# What this exercise asks:
A) In the passage on Nebraska state government, how long is the emergency contract that the State Department of Health and Human Services signed with St. Francis Ministries?
B) From the passage on Nebraska state government, repeat word for word the part starting at "Political scientists over" and ending at "examples loom large.".

# Provided passage:
++++++++++++++++++++

Political scientists over the years have observed that most Nebraska governors tend to be management stewards rather than policy innovators. Of late, the Ricketts administration has made troubling mistakes on the basics of government management. Two examples loom large.
A new state auditor report says the State Department of Administrative Services made some $21 billion in accounting errors while processing funds last year. None of those dollars involved fraud or embezzlement; the errors were in documentation and in assigning funds incorrectly in their accounting designation. That might seem arcane, but if a private company made accounting mistakes similar in scale to the company’s finances, it would be considered a glaring failure and a worrisome problem.
The State Department of Health and Human Services has signed a 25-month, $147.3 million emergency contract with St. Francis Ministries after the contractor was in danger of running out of money to handle child welfare services for Douglas and Sarpy Counties. The problem stems from the Ricketts administration’s acceptance in 2019 of St. Francis’s strangely low bid that was 40% less than what the state had been paying. The situation shows that sometimes a bit of common sense ought to be heeded: “If it sounds too good to be true, it probably is.” Now the administration has had to apologize for its handling of the matter, St. Francis continues to fail to meet the caseload limit for frontline workers and the Legislature is rightly set to conduct an investigation into the entire matter.
No question, managing state government is a challenging endeavor, whether in a small state or a big one. But that in no way exempts an administration and its departments from their duty to exercise professional competence and judgment. Early in Gov. Pete Ricketts’ tenure, his administration implemented various efficiency initiatives. That was commendable. But the large-scale accounting problems and the St. Francis situation have tarnished the administration’s reputation greatly on the management front.
On the accounting issue, the state DAS notes that the federal government poured more than $900 million in COVID-related relief into state coffers last year, and 40% of DAS employees working on the department’s financial report were doing so for the first time. Nonetheless, the fact remains that sound financial management is one of the basic obligations of state government. Accounting, after all, is famous for its rigorous reliance on standards — universally adopted financial procedures to ensure professionally managed accounts.
Craig Kubicek, the assistant deputy auditor, correctly summed up the concern when he stated that “when the state doesn’t get a clean audit opinion, it’s a big deal.”
DAS says it’s taking various steps to address the problems. The department must follow up vigorously. A clean audit next year is imperative, to provide proper reassurance to the public.
As for the child welfare situation, the Legislature is fully justified to thoroughly investigate the St. Francis case and the state’s bid process overall. How the administration could OK a contract that stood out for such dramatic underbidding continues to raise major concern. A legislative investigation can serve the public interest well by shining bright sunlight on how Nebraska state government decides such multimillion-dollar bids.
Nebraska government has made two major missteps. Nebraskans need reassurance that the Ricketts administration is making needed changes to ensure the highest professional competence.

++++++++++++++++++++

# Study material:
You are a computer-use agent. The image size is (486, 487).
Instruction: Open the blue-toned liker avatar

++++++++++++++++++++

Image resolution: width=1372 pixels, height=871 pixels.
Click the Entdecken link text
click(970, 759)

++++++++++++++++++++

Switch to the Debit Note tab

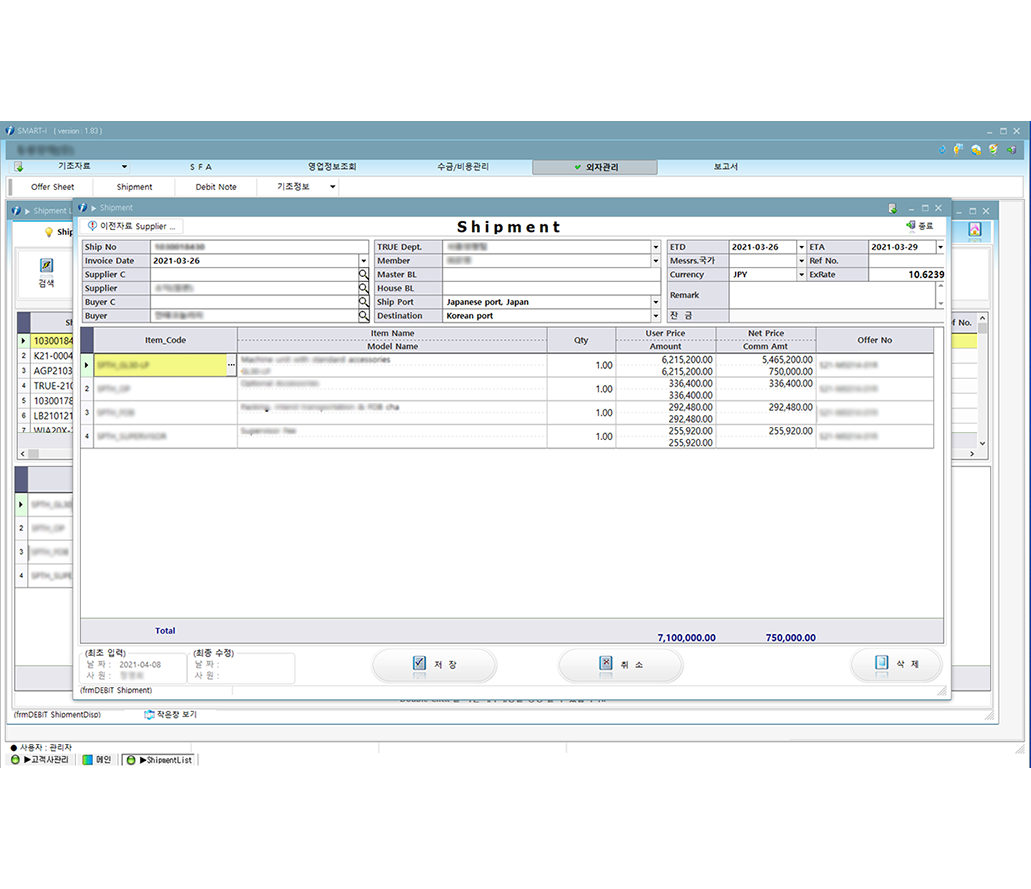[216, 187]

++++++++++++++++++++

# Activity answers:
A) 25 months

B)
Political scientists over the years have observed that most Nebraska governors tend to be management stewards rather than policy innovators. Of late, the Ricketts administration has made troubling mistakes on the basics of government management. Two examples loom large.